It makes sense in that I think I understood your test cases, and  
(somewhat) their relationship to the issue at hand.

Summarizing my (basic) understanding:

* Links are good, and a basic feature of the Web
* However, links are used in different contexts (for example, a link  
in an HTML href is then used to make an HTTP request, specifically in  
the case of an HTML form submission)
... and the characters, character set and encoding used in one context  
may not be appropriate in another context
* Some specifications defer to 3986 for URI encoding rules. 3986  
defers to scheme specifications in particular with regard to "reserved  
characters". None of the relevant specifications say anything about  
the use of IRIs in links (correct?)

Your examples appear to indicate:

i) That a space is not allowed in the path component of an HTTP  
request, but a space should be escaped as %20 in HTML, as specified by  
RFC3986
ii) That a colon in the path creates a link which is not useful  
outside of the context of the document within which it appears (at  
least, I _think_ that's what you mean here?)

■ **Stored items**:
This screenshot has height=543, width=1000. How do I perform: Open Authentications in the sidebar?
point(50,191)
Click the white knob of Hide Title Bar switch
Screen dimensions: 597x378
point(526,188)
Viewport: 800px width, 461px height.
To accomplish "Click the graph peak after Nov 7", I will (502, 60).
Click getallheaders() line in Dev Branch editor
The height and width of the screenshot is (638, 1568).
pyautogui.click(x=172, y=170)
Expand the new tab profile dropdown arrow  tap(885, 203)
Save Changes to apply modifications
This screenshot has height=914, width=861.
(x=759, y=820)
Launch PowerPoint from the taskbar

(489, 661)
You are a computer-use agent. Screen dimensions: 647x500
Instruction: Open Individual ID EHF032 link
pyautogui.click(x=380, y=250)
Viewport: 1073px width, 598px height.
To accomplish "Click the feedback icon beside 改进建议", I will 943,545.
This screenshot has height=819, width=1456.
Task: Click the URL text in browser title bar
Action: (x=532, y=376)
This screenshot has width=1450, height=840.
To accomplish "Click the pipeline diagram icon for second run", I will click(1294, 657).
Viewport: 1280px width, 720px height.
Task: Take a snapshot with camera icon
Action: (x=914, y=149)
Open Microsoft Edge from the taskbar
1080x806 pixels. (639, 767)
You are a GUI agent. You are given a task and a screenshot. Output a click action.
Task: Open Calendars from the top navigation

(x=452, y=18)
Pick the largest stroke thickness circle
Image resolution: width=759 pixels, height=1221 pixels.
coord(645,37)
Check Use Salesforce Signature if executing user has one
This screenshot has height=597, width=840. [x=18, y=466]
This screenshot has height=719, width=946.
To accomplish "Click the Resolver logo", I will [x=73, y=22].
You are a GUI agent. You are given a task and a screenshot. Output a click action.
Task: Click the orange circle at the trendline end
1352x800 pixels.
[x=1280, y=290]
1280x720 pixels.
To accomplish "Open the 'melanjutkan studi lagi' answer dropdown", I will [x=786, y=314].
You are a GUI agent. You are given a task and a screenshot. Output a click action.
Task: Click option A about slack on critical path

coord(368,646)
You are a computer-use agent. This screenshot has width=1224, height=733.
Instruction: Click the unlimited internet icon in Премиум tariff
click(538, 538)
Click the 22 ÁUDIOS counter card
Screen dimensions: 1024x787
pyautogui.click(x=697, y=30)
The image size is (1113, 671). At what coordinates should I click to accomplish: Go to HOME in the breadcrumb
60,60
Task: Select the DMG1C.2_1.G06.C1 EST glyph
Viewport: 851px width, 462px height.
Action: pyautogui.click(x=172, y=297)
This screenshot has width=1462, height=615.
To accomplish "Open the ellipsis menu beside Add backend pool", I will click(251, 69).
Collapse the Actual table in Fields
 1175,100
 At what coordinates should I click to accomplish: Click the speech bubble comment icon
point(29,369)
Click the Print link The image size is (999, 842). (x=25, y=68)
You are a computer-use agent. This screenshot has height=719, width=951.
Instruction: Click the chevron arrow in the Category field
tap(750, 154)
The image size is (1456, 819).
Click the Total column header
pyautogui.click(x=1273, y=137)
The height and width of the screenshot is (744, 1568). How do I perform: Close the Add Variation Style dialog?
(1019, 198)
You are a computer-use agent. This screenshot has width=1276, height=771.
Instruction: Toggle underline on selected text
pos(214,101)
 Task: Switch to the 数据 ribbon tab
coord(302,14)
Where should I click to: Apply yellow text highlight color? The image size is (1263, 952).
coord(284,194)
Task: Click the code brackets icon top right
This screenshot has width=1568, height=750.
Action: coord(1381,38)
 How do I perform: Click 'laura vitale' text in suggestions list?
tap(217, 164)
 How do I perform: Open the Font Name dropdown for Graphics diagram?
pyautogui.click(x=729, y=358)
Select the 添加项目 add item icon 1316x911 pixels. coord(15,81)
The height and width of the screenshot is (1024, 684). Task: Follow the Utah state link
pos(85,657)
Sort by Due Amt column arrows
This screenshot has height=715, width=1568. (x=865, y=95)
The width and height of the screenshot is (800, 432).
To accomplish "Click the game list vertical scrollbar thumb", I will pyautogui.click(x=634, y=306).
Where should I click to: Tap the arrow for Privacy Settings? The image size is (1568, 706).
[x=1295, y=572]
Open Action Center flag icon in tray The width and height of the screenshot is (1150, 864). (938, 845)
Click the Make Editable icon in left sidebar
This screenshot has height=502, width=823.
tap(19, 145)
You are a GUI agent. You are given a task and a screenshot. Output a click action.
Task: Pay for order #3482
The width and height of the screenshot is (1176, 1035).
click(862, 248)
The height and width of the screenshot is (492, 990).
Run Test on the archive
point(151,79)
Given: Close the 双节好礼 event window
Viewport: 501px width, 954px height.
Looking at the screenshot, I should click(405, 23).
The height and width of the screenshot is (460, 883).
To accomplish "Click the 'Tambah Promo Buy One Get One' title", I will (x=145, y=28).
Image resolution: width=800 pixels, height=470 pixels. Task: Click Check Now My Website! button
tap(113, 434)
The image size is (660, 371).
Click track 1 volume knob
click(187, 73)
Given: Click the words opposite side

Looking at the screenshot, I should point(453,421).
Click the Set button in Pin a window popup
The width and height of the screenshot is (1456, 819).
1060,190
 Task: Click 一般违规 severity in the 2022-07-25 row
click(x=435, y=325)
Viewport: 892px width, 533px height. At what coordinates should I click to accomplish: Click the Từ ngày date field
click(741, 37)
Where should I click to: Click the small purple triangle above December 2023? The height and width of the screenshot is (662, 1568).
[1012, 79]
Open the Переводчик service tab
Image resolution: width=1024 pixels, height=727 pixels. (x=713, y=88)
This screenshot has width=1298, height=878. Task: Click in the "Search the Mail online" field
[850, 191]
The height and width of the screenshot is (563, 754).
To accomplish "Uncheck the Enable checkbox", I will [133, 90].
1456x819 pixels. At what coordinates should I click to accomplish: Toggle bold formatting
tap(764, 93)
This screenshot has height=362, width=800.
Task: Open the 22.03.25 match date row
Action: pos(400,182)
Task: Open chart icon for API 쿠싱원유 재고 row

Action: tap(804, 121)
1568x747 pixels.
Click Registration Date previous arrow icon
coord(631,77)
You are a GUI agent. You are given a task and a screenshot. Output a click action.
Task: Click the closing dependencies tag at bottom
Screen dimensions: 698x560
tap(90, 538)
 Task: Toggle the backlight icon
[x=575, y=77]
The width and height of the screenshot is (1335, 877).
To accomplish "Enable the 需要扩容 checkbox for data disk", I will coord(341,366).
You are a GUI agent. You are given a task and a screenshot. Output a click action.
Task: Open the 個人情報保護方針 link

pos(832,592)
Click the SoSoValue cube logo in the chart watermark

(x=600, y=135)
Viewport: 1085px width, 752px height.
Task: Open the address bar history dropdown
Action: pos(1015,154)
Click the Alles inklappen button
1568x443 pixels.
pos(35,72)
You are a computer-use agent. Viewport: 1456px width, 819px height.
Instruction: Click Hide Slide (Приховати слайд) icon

■ **Written task A**: List each point made under "Summarizing my (basic) understanding" in the message about link encoding.
■ **Written task B**: According to the message about link encoding, how should a space be escaped in HTML?
■ **Written task C**: Continue the message about link encoding from its last sentence.

■ **Final result A**:
- Links are good, and a basic feature of the Web.
- Links are used in different contexts, such as a link in an HTML href that is then used to make an HTTP request in an HTML form submission, and the characters, character set and encoding used in one context may not be appropriate in another.
- Some specifications defer to 3986 for URI encoding rules, 3986 defers to scheme specifications regarding "reserved characters," and none of the relevant specifications say anything about the use of IRIs in links.

■ **Final result B**: As %20, as specified by RFC3986.

■ **Final result C**:
iii) That URIs only allow US ASCII characters per RFC3986

I'm not totally sure how these relate directly to the issue we  
discussed on the 7th (and paraphrasing, hopefully not too terribly,  
Tim's description) that a document encoded in one character set may  
contain a link which contains characters encoded with a different  
character-set - in particular when that link is used in a form  
submission (other than as a result of adhering to the URI  
specification rules instead of the IRI specification rules).

After reading what I've written, my general feedback seems to be that  
your examples are interesting, appear that they might be relevant, but  
could probably be better placed into some context. I've attempted to  
provide (hopefully not too oversimplified) in this email the context  
in which I feel your examples make sense. Does that make sense to you?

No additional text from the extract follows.